The two executive orders share some striking similarities. Both make a clear case for American leadership in the blockchain sector and put consumer protection at the forefront. At the same time, each document betrays a distinct policy approach that reflects the varied interests of federal and state actors.
President Biden’s chief concern is keeping the U.S. at the forefront of the global financial system and ensuring robust enforcement of U.S. financial regulations. The Biden EO mentions technological innovation and economic growth, but most substantive discussion centers on national security priorities. Given the federal bias toward the security and enforcement apparatus, it should come as no surprise that the Securities and Exchange Commission announced a goal of hiring 20 new staff members to support the newly rebranded Crypto Assets and Cyber Unit.
In contrast to the federal approach, Governor Newsom’s EO presents a sunnier tone focused on job creation, economic growth, and financial inclusion. California is intent on maintaining its unique position as a global computing technology hub. In addition, the policy statement recognizes the inequitable growth and unintended consequences of prior digital innovations.
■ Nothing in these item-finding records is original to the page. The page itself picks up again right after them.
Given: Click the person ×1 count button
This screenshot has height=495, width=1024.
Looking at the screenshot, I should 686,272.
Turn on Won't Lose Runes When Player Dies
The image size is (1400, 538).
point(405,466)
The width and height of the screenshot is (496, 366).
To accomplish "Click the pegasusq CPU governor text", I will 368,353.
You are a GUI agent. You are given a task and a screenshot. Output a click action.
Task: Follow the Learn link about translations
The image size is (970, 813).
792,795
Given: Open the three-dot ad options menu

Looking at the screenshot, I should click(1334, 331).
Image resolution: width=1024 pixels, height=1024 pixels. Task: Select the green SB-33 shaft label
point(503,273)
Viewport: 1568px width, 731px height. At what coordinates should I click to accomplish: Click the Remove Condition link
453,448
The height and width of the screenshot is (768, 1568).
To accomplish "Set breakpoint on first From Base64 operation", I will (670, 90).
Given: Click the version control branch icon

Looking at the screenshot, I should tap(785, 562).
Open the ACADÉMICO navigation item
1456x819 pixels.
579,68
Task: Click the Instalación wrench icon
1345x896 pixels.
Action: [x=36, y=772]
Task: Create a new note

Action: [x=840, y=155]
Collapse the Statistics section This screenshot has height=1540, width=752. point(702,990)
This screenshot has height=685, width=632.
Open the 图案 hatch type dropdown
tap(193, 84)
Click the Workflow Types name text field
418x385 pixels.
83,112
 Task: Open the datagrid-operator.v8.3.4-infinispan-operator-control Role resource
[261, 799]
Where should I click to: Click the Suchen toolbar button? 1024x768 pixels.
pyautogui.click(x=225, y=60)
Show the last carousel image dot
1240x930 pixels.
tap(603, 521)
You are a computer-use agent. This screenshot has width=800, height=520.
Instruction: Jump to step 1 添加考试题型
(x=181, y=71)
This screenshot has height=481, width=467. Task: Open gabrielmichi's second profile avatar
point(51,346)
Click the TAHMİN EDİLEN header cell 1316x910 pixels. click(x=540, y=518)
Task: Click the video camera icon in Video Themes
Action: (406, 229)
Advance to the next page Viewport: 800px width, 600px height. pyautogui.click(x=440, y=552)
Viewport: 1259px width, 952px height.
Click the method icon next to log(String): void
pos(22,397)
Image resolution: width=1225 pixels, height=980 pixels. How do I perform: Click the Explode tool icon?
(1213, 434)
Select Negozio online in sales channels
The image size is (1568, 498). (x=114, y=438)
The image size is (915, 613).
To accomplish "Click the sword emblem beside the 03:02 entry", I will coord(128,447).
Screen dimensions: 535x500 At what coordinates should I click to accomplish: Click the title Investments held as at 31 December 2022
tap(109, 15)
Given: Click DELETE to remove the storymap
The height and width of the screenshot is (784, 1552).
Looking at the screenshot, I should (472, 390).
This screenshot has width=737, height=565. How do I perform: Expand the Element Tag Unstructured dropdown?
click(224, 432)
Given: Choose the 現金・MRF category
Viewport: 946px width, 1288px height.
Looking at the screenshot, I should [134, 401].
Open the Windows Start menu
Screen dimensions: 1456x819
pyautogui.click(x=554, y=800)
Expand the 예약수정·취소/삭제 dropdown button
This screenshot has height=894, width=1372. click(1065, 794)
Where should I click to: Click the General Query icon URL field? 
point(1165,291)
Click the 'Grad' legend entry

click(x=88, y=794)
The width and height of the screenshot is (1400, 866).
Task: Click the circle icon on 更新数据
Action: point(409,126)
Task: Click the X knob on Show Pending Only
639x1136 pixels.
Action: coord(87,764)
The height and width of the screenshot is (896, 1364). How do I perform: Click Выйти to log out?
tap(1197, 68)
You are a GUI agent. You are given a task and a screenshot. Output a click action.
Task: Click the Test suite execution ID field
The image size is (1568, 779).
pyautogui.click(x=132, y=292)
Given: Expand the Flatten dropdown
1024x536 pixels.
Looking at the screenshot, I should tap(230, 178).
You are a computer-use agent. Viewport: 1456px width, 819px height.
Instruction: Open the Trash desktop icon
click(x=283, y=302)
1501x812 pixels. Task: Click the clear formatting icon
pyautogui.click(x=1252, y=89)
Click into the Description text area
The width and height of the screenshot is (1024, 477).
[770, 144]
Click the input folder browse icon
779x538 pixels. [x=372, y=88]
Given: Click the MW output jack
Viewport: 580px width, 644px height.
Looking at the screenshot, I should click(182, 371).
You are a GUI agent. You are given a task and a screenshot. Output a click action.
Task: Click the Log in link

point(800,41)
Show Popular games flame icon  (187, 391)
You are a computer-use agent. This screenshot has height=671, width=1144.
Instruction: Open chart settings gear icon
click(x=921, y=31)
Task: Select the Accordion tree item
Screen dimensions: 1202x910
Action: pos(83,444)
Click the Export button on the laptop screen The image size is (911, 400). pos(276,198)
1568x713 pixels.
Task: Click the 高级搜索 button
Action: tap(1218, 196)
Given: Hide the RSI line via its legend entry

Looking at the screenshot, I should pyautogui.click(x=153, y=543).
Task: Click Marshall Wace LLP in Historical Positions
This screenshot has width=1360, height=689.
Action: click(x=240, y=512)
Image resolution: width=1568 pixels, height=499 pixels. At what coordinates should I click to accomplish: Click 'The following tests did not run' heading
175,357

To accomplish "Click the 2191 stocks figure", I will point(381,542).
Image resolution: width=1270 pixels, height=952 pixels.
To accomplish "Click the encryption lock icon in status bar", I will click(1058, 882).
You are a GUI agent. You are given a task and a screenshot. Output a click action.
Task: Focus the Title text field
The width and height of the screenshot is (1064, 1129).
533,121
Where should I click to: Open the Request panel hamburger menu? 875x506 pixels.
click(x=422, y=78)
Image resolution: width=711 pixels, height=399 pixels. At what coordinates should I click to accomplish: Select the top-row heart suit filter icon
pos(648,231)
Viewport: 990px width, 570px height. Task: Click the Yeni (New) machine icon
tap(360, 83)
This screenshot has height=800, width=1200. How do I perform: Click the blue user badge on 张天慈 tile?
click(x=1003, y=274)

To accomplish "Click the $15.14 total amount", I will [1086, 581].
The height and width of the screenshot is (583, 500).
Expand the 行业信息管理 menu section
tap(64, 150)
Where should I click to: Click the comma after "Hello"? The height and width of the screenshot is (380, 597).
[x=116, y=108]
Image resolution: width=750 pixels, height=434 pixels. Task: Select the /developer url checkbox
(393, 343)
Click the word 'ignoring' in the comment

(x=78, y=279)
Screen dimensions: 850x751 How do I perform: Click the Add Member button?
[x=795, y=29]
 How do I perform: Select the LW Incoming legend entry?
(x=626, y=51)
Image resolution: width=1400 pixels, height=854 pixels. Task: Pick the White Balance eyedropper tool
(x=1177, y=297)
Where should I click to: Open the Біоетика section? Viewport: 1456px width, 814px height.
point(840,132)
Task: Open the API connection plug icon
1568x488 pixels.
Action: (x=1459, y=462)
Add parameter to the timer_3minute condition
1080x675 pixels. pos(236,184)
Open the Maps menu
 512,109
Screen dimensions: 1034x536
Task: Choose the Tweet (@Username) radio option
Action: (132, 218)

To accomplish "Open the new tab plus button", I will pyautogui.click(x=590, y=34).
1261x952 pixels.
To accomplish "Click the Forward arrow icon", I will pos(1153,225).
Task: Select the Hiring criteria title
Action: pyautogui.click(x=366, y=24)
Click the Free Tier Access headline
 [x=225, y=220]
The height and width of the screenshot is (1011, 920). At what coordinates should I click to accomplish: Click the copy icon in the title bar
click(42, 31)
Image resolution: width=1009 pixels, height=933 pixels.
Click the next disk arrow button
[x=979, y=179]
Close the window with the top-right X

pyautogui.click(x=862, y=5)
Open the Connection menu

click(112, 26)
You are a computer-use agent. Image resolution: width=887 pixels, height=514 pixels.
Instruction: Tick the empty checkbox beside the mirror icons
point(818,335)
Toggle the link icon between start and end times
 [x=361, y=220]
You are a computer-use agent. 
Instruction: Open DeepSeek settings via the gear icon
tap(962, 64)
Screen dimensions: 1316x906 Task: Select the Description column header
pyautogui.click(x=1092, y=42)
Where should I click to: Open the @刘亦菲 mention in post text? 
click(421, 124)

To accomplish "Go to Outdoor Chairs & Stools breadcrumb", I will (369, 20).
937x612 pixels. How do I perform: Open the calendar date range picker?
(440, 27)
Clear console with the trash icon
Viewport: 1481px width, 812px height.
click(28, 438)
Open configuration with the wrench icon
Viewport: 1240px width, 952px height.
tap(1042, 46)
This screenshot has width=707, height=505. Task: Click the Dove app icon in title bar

If the federal EO put cybercriminals on notice, California’s seems targeted toward the business community. State and local governments compete vigorously to attract business investment and jobs. California’s economic development efforts have suffered some high-profile setbacks, with companies such as Tesla choosing to locate new production sites outside of the state. Web3 companies will presumably appreciate California’s clear intention to galvanize the state’s government machinery to support industry development efforts. From aligning with federal regulations to creating a blockchain talent pipeline, the California EO is chock full of goodies for founders and developers alike.
The two competing approaches set the stage for tension between national and state regulators. California is not the only state to indicate an interest in attracting the next generation of internet businesses. New York, Texas, and Florida, among others, are making concerted push to convince web3 builders to locate in within their borders. The desire to provide a conducive business environment may not square neatly with the federal government’s enforcement posture. The Biden Administration must walk a fine line between oversight and interference, or it risks undermining state efforts.
In closing, it is important to note that each EO lacks legal staying power. EOs are the low-hanging fruit of policymaking. What is ordered with the stroke of a pen can just as easily be undone by future administrations. The EOs play an important role in directing early government action, but they are unlikely to facilitate a stable web3 business climate on their own. Wyoming’s move to legalize the DAO structure represents an intriguing first step on the state legislative front. No doubt several more twists and turns are in store.